TRIX is a powerful technical analysis tool that helps traders determine price dynamics. It also helps to identify oversold conditions, and predict future price movements. TEMA stands for Triple Exponential Moving Average and is used to identify trends in the market. The Triple MA Crossover system uses a third long-term moving average to identify trend conditions. It generates an entry signal when moving averages are stacked in favor of a longer-term trend. This improves traders “chances of meeting their profit targets.

The Triple Exponential Average (TRIX) is an indicator developed by Jack Hutson. This indicator was developed in the late 1980s as an oscillator. It is a trend indicator combining two indicators:

The Triple Exponential Average (TRIX) and the Single Moving Average (single-track average).

## Can I Trade Based on Moving Averages?

The 20 EMA is a moving average, with the price acting as a proxy for the long-term trend of the US dollar against other currencies. Many traders who use this kind of strategy might argue that some types of moving averages are best. Such as a simple exponential average, but a number of advanced trading systems use an overlap in their trade charts.

Patrick Mulloy discovered that by developing a short-term trend line or SMA and RSI. He can reduce the number of lagging indicators in the price action. The shift of average crossover strategies for the US dollar against the euro, yen and other currencies can also be useful. There are a number of popular trading strategies based on moving averages, such as the SMA – EMA crossover and the moving average – Euro – Dollar crossover.

## How Do I Calculate TRIX?

You can calculate TRIX by smoothing the exponential average of the closing price three times. Then applying a Percentage Rate of Change to the triple smoothed moving average. In other words, it is a Percentage Rate of Change of an exponential average of an exponential average of an exponential average. The formula for calculating TRIX is:

EMA1 = EMA1n-1 + ((2 / (n + 1)) * (Pn – EMA1n-1))

EMA2 = EMA2n-1 + ((2 / (n + 1)) * (EMA1n – EMA2n-1))

EMA3 = EMA3n-1 + ((2 / (n + 1)) * (EMA2n – EMA3n-1))

TRIX = (EMA3n – EMA3n-1) / EMA3n-1

*Pn =the current price.*

*EMA1n-1 = the exponential moving average value of n periods back*

*EMA2n-1 = the exponential moving average value of n periods back*

The result then, is a set of two lines that oscillates above and below a zero line, much in the same way that the MACD does.

## How Is TRIX Used?

There are basically three interpretations of the TRIX indicator, all of which are very similar to the indicators of MACD. These are: Signal line crossovers, Zero line crossovers, and Bullish and bearish divergences.
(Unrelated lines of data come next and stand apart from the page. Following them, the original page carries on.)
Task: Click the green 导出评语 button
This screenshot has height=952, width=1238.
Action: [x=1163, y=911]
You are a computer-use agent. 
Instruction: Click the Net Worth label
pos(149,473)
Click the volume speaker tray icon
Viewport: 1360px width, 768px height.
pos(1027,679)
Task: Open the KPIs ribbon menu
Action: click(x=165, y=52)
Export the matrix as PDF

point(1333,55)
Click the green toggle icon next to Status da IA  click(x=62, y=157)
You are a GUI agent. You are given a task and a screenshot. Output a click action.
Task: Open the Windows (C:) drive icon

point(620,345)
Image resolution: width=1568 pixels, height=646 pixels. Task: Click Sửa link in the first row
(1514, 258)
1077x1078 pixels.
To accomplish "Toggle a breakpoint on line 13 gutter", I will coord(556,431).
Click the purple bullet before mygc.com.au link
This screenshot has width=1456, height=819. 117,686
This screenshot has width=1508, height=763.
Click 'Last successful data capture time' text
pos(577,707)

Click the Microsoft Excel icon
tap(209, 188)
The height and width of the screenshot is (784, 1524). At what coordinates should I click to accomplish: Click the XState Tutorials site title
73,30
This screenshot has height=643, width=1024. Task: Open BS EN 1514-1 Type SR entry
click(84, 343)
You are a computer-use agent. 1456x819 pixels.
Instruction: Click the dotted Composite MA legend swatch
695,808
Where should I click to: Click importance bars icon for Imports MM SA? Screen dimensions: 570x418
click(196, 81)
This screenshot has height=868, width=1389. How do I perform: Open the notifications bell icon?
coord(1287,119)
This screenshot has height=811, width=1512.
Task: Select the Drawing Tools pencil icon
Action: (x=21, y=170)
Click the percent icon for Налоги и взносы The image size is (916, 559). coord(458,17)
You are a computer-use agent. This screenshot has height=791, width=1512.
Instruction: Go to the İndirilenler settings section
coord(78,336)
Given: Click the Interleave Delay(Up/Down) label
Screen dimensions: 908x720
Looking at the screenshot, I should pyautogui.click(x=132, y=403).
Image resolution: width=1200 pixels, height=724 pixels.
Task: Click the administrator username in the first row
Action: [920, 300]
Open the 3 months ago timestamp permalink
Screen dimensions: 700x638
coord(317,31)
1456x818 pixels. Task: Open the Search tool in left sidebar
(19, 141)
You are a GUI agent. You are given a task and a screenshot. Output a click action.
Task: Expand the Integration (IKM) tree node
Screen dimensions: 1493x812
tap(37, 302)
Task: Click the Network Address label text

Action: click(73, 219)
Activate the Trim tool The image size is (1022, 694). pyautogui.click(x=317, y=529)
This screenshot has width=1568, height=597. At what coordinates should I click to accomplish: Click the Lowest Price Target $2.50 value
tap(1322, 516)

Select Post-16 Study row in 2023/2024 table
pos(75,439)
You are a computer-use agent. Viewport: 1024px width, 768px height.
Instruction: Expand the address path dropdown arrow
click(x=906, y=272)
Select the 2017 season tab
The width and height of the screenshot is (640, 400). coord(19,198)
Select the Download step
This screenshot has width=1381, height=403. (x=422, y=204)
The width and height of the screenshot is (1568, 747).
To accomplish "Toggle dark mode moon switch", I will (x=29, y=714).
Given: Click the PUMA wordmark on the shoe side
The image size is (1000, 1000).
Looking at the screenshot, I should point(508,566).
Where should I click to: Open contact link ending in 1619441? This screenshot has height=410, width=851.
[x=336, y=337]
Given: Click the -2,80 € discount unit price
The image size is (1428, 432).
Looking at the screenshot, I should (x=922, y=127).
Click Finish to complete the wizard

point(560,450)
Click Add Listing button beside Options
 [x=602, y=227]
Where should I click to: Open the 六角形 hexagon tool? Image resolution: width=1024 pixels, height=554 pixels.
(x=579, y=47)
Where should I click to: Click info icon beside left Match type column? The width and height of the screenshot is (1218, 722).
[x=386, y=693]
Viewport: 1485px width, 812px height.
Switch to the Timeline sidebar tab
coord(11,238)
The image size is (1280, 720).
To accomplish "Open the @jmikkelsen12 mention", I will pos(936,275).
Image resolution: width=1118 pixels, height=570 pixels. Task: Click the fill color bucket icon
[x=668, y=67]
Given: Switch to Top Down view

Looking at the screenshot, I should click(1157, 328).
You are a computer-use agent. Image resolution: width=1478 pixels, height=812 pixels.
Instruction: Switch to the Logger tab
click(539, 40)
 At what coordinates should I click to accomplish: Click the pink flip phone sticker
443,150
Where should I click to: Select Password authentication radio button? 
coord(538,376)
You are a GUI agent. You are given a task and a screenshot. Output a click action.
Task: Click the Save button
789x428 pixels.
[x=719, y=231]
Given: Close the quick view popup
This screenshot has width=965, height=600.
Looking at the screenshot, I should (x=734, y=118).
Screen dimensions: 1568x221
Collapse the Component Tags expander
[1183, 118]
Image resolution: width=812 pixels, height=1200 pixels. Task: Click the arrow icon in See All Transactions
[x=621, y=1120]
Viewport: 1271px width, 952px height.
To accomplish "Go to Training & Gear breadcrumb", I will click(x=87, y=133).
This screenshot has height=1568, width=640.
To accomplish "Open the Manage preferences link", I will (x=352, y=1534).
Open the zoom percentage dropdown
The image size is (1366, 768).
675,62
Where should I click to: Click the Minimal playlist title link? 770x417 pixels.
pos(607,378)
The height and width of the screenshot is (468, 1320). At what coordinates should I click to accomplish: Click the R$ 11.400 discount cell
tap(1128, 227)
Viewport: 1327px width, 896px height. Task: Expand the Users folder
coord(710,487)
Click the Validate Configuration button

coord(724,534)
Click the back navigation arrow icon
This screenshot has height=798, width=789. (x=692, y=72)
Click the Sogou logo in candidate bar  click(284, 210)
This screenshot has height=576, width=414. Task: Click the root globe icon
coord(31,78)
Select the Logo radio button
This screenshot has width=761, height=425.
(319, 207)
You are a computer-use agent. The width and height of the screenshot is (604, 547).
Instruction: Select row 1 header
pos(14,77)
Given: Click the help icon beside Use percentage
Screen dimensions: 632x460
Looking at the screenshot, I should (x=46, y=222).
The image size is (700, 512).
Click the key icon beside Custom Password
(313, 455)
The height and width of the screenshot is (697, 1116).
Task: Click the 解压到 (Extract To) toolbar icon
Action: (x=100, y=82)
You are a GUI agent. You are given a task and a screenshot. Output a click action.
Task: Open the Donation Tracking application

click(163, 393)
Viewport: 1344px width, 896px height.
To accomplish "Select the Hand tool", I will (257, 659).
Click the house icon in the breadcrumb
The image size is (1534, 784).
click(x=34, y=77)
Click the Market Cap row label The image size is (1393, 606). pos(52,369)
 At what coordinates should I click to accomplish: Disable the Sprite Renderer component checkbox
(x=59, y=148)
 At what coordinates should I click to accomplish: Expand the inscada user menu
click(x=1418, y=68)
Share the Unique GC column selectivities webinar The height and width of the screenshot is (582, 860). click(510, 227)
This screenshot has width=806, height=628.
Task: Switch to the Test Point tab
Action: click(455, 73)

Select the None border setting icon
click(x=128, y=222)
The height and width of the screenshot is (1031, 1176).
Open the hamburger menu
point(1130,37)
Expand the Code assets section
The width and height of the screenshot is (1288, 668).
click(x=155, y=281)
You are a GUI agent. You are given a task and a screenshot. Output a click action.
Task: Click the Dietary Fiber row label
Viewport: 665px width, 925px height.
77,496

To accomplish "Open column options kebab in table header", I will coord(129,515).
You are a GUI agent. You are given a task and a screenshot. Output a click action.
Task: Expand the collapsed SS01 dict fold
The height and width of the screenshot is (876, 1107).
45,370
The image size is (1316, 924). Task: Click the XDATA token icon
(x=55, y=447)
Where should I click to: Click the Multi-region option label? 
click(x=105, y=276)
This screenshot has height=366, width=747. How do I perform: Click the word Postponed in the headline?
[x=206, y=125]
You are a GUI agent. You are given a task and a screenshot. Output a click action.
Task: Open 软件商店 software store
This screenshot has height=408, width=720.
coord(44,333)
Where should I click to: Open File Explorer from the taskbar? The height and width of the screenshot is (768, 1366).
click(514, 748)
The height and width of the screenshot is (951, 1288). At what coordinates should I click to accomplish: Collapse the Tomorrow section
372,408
- A signal line crossover indicates a turning point in the TRIX. A bullish crossover occurs when the TRIX crosses up over its signal line. A bearish cross over occurs when the TRIX crosses down over its signal line. These crossovers usually suggest a trend reversal.
- As the TRIX indicator moves around a zero line it provides a centerline crossover signal. To indicate a bullish trend, when the TRIX crosses over the zero line, it turns positive. To indicate a bearish trend, the TRIX turns negative when it crosses down over the zero line.
- The TRIX can also indicate divergence when it creates a valley or a climax that does not confirm a valley or a climax in the price action of the security. When the price of the underlying security makes a lower low while the TRIX is at a higher high. A bullish divergence occurs, indicating that reversal of the bullish price might occur and that the downtrend is slowing down. In case of a bearish divergence, the reverse is the case. A bearish divergence happens when the price of the underlying security makes a higher high while the TRIX is at a lower high. This indicate that the uptrend is losing velocity and that the bearish price will probably be reversed.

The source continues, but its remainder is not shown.